When you're carrying so much free traffic, you have to be efficient. It pushes you to actually make systems that can handle scale and diverse situations without just throwing money at the problem. It's easy for companies to get bloated/lazy when they're fat off enterprise contracts - and that isn't a good recipe for long-term success.

Finally, it's a good way to get mindshare. I used Cloudflare for years just proxying my personal blog that got very little traffic. When my employer was thinking about switching CDNs, myself and others who had used Cloudflare personally kinda pushed the "we should really be looking at Cloudflare." Free customers may never give you a dollar - but they might know someone or work for someone who will give you millions. Software engineers love things that they can use for free and that has often paid dividends for companies behind those free things.

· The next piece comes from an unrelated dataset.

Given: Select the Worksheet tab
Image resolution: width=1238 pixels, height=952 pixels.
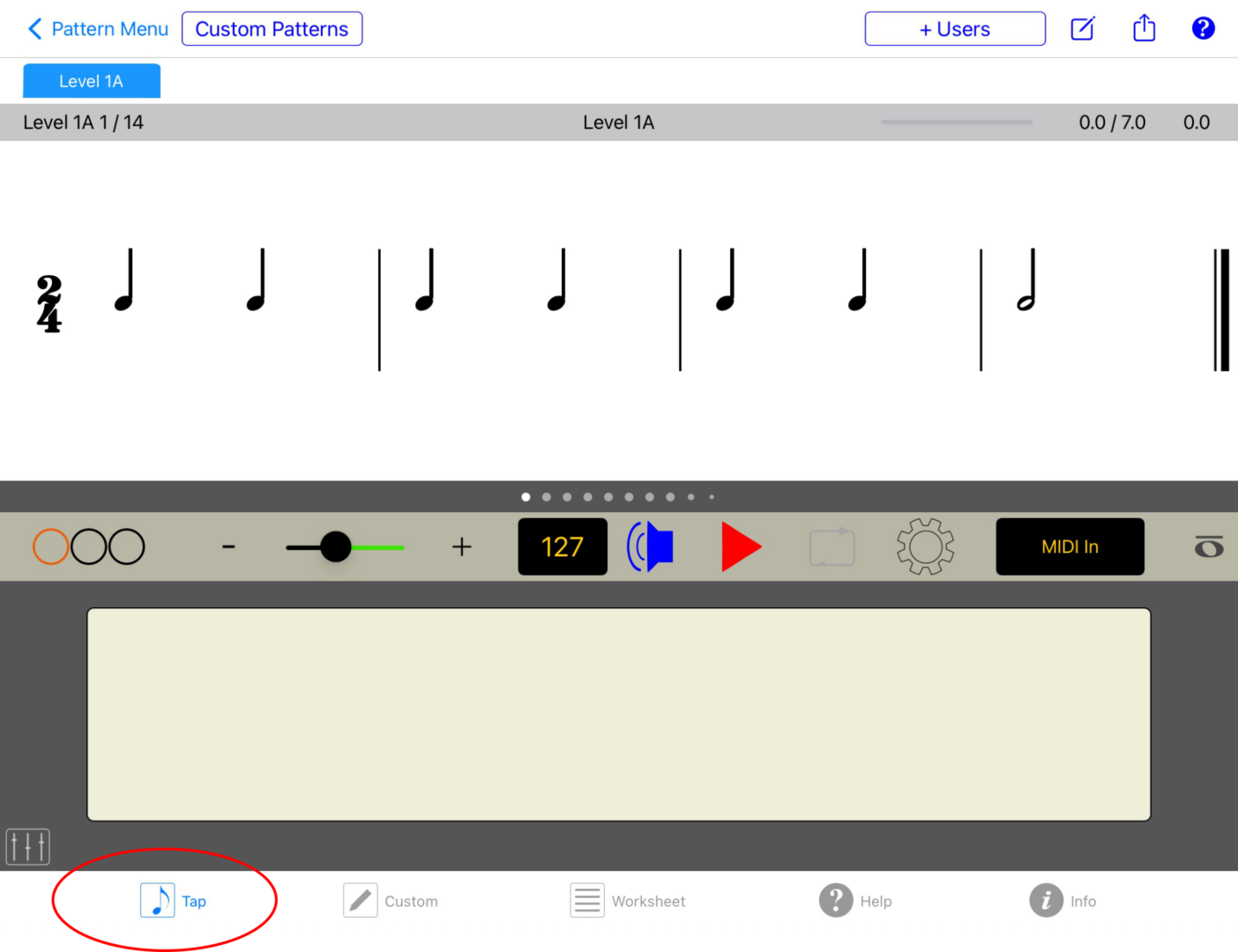Looking at the screenshot, I should 628,900.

  • I built my website on Cloudflare Pages and ended up using basically their entire suite of tools - Pages, D1, Analytics, Rules, Functions. The DX was pretty good because all of these features worked well together.

    Cloudflare offered all of this for free because it gets them positive mentions (like the one you’re reading right now) and they’re educating a bunch of developers on their entire product portfolio. And what does it cost to host my blog that 1000-2000 views a month? Literally nothing.

    • This approach is good as long as the tech stack is open source and portable to other platforms. Otherwise, no matter how good a company/CEO seems ATM, you are ultimately at their mercy if they decide to raise prices significantly.

      By using an open, interoperable tech stack, you maintain the freedom to switch to another cloud provider at will.

      This shared fluid power also creates a compelling reason for cloud providers to remain honest and competitive in their dealings with customers.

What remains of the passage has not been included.